→ **EXERCISE**
Scan the records below for the line with "Image resolution: width=1063" and the line with "Click the Share". Repeat those two lines and every line between them exactly, and nothing else.

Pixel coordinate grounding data
-*-*-

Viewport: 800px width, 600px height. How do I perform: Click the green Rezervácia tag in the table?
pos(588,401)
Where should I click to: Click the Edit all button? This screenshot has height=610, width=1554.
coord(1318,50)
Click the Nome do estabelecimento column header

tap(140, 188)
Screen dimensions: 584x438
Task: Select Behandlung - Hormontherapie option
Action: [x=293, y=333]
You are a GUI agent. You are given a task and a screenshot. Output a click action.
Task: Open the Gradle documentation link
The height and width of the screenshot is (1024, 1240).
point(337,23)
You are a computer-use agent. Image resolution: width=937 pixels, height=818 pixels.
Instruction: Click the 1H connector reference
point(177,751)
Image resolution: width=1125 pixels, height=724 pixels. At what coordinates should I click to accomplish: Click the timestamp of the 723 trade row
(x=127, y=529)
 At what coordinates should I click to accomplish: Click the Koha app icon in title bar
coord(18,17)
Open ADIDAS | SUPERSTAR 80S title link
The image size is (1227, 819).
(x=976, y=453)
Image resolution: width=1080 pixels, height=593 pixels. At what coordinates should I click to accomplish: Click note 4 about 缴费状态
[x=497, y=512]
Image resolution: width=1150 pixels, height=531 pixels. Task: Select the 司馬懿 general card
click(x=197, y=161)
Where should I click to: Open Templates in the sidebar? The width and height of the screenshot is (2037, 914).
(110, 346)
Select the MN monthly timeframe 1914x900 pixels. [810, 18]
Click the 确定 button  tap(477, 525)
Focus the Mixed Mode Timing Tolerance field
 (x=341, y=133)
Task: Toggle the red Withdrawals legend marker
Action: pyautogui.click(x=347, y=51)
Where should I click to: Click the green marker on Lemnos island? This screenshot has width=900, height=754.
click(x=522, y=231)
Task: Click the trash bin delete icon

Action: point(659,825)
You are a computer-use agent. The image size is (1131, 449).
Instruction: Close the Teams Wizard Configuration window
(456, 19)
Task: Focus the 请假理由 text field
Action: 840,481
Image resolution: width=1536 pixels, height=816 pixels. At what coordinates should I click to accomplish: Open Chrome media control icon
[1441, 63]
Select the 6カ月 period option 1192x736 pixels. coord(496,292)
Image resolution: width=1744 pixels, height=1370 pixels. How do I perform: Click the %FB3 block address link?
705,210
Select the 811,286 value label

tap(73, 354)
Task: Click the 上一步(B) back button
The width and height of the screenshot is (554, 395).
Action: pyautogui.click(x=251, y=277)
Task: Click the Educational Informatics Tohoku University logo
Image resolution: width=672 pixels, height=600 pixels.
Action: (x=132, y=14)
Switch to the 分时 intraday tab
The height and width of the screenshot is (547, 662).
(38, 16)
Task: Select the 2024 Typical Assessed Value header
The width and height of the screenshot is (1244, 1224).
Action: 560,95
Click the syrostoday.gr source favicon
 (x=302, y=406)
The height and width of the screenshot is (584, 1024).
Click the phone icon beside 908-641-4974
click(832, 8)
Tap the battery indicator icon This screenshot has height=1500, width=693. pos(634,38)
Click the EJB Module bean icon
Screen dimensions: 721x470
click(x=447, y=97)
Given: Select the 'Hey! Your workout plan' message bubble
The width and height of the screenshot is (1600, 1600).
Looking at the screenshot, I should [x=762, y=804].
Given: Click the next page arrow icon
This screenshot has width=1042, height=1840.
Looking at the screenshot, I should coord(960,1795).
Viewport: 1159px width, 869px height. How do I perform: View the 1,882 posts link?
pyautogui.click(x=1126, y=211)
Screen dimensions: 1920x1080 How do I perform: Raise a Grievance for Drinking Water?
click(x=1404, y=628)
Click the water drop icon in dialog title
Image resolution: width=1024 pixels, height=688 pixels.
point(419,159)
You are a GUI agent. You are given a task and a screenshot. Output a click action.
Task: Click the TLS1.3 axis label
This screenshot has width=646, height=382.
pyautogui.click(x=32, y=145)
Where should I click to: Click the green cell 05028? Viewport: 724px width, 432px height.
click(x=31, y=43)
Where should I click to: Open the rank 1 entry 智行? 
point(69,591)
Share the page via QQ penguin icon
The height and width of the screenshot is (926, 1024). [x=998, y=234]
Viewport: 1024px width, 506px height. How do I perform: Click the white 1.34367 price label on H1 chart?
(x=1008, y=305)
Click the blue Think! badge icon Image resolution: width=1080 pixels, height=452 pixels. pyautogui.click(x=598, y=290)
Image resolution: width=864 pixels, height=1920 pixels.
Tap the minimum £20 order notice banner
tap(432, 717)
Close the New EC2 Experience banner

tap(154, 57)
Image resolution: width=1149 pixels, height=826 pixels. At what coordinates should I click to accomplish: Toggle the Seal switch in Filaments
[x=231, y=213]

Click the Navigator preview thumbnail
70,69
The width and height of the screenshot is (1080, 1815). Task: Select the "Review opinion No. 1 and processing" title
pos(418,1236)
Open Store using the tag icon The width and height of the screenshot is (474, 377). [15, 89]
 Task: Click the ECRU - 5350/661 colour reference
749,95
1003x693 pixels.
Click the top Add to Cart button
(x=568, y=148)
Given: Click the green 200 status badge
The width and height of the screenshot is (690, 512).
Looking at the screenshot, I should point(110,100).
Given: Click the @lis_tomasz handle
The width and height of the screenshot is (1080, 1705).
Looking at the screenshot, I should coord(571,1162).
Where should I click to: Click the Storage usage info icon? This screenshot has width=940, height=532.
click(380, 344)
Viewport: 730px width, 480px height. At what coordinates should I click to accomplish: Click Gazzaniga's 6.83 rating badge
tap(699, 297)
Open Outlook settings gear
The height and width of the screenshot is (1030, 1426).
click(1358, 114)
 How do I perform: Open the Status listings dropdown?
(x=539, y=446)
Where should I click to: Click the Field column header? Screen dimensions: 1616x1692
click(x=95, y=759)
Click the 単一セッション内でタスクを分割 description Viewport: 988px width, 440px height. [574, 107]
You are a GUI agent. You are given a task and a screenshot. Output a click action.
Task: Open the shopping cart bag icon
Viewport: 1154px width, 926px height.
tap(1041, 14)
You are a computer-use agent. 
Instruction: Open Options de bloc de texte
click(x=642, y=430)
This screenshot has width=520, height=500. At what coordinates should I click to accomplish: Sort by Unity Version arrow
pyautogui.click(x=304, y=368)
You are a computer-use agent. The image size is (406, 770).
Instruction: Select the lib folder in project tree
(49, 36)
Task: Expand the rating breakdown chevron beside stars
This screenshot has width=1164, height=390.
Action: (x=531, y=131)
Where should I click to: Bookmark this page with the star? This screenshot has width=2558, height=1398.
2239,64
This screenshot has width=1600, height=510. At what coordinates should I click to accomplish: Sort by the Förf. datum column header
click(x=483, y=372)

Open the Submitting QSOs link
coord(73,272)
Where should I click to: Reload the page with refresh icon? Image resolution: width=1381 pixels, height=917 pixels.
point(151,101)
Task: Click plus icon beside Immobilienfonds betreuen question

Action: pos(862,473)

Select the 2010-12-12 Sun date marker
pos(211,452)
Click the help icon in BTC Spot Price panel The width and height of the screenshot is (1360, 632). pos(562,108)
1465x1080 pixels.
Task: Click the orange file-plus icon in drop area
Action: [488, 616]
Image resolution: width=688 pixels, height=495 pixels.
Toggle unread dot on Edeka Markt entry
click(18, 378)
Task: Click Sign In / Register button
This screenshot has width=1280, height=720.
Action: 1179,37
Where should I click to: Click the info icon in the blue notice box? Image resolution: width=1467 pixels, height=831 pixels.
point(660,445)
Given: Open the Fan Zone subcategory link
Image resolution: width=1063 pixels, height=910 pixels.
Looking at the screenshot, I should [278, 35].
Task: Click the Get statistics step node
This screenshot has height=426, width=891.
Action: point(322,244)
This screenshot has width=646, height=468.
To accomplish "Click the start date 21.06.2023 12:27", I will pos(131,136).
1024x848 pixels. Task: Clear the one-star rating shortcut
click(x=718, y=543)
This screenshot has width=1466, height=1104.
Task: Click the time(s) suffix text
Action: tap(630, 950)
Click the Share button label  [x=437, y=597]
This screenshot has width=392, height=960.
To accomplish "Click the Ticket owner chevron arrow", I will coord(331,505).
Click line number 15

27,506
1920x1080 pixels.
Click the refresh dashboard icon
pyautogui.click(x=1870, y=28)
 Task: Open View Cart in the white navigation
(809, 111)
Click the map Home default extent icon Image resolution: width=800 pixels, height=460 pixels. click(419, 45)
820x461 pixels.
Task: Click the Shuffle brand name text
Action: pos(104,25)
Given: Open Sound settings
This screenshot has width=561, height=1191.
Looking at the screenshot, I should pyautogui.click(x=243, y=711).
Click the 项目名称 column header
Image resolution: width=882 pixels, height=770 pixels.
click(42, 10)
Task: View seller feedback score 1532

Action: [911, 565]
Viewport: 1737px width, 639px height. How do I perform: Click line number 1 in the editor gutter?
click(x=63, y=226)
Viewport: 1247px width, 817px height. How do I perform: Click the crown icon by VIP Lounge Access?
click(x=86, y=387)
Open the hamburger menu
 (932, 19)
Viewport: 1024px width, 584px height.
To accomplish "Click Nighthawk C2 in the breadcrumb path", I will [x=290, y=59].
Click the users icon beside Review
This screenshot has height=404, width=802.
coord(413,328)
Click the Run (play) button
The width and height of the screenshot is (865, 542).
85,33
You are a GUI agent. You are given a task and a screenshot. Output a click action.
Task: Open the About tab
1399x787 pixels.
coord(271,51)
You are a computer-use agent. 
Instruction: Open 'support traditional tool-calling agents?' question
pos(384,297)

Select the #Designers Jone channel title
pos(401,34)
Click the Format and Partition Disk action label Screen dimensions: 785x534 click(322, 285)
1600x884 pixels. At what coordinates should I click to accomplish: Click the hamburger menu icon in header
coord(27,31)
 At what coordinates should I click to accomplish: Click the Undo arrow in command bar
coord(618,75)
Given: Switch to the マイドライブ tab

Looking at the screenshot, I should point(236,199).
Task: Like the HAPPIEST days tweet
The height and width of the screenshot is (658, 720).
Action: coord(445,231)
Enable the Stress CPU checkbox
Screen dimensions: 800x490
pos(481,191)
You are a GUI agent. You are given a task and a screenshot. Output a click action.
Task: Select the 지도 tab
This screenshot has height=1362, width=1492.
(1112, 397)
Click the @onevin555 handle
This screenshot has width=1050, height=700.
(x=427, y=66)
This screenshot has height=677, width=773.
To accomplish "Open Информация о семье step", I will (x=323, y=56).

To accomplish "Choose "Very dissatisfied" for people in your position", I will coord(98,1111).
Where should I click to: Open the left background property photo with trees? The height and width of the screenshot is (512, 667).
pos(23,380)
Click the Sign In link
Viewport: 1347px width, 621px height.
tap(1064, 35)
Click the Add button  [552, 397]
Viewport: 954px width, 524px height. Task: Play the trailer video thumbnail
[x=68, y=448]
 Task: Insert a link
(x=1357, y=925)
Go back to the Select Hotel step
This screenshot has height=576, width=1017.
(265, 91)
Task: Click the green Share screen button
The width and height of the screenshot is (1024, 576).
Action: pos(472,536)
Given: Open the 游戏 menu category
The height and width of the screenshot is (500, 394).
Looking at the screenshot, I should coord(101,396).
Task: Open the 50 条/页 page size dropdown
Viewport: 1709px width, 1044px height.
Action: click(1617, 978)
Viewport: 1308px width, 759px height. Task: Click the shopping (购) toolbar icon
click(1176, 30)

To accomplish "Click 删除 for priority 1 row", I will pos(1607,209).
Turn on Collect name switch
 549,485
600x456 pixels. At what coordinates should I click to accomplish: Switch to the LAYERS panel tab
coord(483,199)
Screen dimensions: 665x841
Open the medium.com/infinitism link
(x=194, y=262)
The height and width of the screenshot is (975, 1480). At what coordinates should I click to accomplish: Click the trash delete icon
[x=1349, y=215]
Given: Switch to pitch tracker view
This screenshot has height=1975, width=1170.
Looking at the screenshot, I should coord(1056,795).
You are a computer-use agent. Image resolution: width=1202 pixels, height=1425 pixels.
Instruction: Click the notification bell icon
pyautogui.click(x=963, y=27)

-*-*-

→ **RESULT FOR THIS TASK**
Image resolution: width=1063 pixels, height=910 pixels.
Looking at the screenshot, I should [278, 35].
Task: Click the Get statistics step node
This screenshot has height=426, width=891.
Action: point(322,244)
This screenshot has width=646, height=468.
To accomplish "Click the start date 21.06.2023 12:27", I will pos(131,136).
1024x848 pixels. Task: Clear the one-star rating shortcut
click(x=718, y=543)
This screenshot has width=1466, height=1104.
Task: Click the time(s) suffix text
Action: tap(630, 950)
Click the Share button label  [x=437, y=597]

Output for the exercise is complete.